PROBLEM —
For each statement, decide whether it agrees with the post on pagan theology and ethics below, answering yes or no and quoting the words that decide it. 1. Pagans would probably agree on a shared list of values. 2. The post describes Christianity as polytheism passing itself off as monotheism. 3. According to the post, true monotheism is common.
Begin EXCERPTED TEXT
Saturday, December 30, 2006

Pagan Theology & Ethics

In construction

Is it possibly to derive ethical views from pagan values?
Assuming we can use the term 'pagan' to capture a specific set of religious practitioners - it's unlikely they would be able to come up with an agreed list of values. Its the nature of paganism to be vague about these things. Even so here are are some possibilities.

pagan values
1. Cause no unneccessary harm
I've a feeling that might be a self-evident truth.
You have to be pretty bloody minded to think the opposite.
Can you think of a counter example?

2. The necessity of polytheism
Some would say monotheism is the only necessity.
But true monotheism is rare.
For example, Christianity is a good example of polytheism masquerading as monotheism. The complexity of nature implies a natural polytheism


3. The plurality of ultimate truth
A great deal of effort has been devoted to the discovery of one 'ultimate truth' or one 'Theory of Everything.' But theories such as Godel's Theorem of incompleteness surely imply this issue will always be unresolved. In which case ultimate reality is always plural - which is expressed in certain pagan mythology such as that the world comes into being from the interaction of a god and a goddess.
End EXCERPTED TEXT
Begin GIVEN DATA
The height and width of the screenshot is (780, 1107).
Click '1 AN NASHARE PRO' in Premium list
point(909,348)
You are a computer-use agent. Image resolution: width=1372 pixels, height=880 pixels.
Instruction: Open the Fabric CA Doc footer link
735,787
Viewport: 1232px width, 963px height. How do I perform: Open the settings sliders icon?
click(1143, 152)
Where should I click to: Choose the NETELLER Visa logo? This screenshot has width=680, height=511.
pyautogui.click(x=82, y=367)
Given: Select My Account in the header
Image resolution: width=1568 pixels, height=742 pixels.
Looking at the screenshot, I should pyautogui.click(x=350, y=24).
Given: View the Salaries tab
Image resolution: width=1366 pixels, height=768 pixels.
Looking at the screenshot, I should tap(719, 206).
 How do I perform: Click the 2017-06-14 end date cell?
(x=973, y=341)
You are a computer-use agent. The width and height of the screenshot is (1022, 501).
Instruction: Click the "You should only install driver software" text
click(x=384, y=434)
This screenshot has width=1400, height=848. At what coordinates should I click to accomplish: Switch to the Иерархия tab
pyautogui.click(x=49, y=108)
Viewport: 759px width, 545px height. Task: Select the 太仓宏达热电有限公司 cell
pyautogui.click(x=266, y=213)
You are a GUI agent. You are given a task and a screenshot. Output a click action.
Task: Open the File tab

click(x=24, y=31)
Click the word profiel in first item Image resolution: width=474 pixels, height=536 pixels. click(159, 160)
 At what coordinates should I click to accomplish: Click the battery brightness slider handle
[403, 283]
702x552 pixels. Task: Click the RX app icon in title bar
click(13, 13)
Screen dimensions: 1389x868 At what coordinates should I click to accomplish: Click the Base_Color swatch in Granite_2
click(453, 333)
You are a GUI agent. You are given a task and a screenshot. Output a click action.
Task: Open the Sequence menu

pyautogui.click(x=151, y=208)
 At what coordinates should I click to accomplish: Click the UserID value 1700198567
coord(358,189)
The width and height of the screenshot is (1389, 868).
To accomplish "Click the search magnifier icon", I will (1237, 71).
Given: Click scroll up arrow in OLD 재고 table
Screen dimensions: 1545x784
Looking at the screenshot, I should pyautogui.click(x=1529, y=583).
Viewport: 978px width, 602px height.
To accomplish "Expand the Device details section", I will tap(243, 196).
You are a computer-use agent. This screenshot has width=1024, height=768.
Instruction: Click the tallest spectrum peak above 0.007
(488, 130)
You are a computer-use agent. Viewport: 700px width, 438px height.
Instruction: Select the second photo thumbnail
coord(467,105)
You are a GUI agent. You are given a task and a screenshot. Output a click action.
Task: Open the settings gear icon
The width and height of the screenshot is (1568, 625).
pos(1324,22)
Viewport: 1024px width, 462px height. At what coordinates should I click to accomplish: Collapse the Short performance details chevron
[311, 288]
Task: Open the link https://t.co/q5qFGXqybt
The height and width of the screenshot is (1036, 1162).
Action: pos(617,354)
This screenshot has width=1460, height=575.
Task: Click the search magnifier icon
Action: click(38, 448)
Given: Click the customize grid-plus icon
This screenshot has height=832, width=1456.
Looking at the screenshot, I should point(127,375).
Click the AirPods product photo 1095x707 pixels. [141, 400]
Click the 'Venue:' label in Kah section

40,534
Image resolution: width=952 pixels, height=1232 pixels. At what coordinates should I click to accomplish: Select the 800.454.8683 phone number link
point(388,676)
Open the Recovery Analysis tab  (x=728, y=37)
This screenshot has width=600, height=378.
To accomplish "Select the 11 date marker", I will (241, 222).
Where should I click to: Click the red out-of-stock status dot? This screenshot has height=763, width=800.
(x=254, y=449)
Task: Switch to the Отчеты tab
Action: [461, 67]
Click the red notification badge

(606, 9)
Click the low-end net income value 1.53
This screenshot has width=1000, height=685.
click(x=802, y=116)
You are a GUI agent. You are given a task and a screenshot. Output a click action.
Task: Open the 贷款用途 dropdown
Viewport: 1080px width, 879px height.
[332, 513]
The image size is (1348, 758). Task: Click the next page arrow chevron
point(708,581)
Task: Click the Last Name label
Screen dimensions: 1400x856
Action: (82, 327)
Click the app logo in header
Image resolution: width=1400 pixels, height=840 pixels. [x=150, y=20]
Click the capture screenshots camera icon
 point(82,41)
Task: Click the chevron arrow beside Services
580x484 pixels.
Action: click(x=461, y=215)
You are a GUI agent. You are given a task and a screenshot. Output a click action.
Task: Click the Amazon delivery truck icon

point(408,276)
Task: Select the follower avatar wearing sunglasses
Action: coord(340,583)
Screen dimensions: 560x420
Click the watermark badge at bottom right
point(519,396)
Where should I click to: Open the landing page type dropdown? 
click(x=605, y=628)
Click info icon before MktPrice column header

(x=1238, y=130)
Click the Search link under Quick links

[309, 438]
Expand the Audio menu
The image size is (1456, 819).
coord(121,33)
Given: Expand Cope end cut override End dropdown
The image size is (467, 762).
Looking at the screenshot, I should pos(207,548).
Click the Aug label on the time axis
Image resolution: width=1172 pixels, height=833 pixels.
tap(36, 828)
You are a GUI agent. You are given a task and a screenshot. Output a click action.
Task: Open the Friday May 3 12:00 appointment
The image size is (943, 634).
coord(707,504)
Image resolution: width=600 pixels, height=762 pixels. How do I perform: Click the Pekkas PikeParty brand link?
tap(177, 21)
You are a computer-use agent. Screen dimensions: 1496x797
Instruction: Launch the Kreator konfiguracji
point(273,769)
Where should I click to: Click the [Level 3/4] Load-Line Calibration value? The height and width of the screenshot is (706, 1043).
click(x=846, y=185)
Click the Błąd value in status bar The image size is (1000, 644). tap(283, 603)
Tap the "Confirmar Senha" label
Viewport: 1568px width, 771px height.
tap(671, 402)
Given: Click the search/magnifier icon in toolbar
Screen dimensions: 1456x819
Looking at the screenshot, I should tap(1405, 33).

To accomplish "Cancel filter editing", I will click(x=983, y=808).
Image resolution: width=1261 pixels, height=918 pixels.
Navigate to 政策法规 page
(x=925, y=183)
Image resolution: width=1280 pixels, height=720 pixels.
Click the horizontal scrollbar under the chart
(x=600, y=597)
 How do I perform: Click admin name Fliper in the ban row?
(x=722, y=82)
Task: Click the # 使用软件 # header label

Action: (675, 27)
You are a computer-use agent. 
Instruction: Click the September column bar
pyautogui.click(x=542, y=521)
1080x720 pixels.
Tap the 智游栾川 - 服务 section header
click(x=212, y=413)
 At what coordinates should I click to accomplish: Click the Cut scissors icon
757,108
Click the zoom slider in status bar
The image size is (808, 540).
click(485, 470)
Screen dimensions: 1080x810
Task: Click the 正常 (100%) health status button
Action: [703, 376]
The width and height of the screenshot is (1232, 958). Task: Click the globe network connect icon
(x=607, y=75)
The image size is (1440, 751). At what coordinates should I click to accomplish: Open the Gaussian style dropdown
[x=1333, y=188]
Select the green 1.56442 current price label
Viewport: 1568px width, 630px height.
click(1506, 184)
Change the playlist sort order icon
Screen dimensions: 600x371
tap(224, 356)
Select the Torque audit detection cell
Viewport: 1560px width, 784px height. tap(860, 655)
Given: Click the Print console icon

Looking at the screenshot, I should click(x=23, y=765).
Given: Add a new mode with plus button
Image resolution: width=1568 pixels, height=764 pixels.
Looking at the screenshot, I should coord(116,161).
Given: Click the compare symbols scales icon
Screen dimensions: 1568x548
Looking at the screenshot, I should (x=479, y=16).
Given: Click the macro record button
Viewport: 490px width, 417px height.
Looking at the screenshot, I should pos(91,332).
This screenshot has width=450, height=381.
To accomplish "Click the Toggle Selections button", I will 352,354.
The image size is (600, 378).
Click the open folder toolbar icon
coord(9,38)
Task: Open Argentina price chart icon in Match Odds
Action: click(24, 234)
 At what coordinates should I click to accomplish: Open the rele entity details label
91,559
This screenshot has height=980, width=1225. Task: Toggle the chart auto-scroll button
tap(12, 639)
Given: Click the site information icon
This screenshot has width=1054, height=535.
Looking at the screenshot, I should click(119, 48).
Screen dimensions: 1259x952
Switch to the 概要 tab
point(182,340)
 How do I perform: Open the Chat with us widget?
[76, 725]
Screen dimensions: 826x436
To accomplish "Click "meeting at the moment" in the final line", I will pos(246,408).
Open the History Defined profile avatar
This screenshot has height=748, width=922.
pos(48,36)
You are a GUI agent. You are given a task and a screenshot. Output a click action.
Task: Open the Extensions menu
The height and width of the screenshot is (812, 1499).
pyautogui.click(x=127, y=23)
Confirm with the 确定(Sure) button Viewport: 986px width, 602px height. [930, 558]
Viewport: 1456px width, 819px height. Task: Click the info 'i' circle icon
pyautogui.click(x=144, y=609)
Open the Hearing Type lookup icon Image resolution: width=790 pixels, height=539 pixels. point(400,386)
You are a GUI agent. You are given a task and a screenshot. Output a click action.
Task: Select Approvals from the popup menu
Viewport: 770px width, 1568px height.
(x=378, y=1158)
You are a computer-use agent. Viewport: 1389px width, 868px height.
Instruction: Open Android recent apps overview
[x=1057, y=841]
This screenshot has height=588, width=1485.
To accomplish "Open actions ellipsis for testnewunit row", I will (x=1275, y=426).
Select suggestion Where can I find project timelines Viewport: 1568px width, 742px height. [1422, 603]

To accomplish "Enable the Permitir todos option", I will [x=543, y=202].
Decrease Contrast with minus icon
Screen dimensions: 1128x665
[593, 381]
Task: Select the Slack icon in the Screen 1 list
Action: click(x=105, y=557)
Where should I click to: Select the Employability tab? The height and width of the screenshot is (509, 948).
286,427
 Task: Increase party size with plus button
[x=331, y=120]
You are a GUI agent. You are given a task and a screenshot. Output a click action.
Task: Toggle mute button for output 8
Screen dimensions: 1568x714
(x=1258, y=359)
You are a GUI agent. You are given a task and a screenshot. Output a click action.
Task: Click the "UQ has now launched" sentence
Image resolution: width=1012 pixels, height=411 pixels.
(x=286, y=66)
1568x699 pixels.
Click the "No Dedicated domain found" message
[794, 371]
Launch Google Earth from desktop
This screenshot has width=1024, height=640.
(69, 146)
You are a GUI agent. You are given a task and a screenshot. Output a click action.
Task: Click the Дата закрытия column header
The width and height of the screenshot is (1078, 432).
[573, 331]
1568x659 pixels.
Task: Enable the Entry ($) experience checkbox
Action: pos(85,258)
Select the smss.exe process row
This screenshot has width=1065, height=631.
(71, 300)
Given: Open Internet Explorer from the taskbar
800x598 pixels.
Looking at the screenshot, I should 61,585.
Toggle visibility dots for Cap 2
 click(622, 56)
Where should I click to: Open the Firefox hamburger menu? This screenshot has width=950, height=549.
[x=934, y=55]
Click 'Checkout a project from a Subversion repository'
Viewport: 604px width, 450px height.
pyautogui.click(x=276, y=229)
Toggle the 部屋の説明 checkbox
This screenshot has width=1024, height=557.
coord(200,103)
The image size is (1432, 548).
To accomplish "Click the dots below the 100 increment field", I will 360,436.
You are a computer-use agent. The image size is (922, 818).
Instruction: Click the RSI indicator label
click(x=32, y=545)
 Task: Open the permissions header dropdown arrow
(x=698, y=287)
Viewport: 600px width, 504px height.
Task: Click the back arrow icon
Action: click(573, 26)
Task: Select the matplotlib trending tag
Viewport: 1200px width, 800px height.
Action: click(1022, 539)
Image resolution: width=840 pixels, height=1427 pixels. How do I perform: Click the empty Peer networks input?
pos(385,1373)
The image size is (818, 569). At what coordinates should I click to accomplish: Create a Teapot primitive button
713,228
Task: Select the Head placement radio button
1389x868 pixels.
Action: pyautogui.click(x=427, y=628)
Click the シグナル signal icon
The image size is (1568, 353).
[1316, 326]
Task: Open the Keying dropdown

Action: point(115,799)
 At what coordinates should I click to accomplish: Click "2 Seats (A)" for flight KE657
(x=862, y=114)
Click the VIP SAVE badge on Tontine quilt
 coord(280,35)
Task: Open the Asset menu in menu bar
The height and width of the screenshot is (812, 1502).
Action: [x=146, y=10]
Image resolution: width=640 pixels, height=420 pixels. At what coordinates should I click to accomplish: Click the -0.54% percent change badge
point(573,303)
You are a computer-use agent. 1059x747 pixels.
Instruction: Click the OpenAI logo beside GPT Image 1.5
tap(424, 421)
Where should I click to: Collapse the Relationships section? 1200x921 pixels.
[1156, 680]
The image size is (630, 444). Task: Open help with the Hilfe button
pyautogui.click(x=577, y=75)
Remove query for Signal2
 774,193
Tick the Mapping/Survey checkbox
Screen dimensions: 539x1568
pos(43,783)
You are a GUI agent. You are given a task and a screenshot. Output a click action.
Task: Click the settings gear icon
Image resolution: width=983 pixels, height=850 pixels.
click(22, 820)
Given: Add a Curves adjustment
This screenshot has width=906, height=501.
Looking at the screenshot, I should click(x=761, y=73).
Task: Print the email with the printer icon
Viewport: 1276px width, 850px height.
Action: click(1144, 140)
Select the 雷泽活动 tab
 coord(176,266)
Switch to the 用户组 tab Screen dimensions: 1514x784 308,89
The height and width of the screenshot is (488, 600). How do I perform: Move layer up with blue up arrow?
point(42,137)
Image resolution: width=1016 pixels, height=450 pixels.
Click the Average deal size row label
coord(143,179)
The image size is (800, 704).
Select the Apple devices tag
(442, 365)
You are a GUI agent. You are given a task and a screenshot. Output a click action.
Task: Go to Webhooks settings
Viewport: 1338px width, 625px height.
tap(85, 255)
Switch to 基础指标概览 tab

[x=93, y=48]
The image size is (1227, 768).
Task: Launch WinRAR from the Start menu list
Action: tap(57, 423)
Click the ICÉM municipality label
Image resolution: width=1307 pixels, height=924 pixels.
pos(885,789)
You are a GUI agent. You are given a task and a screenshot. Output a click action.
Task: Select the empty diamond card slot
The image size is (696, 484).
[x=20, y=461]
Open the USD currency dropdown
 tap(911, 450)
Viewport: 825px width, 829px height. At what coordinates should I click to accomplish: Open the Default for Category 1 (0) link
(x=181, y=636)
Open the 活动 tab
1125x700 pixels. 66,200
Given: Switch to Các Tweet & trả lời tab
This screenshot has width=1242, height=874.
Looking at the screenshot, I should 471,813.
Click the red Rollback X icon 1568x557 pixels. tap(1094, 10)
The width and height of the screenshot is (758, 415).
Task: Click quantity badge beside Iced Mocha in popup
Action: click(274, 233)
End GIVEN DATA
FINAL RESULT —
1. No: "it's unlikely they would be able to come up with an agreed list of values"
2. Yes: "Christianity is a good example of polytheism masquerading as monotheism"
3. No: "But true monotheism is rare."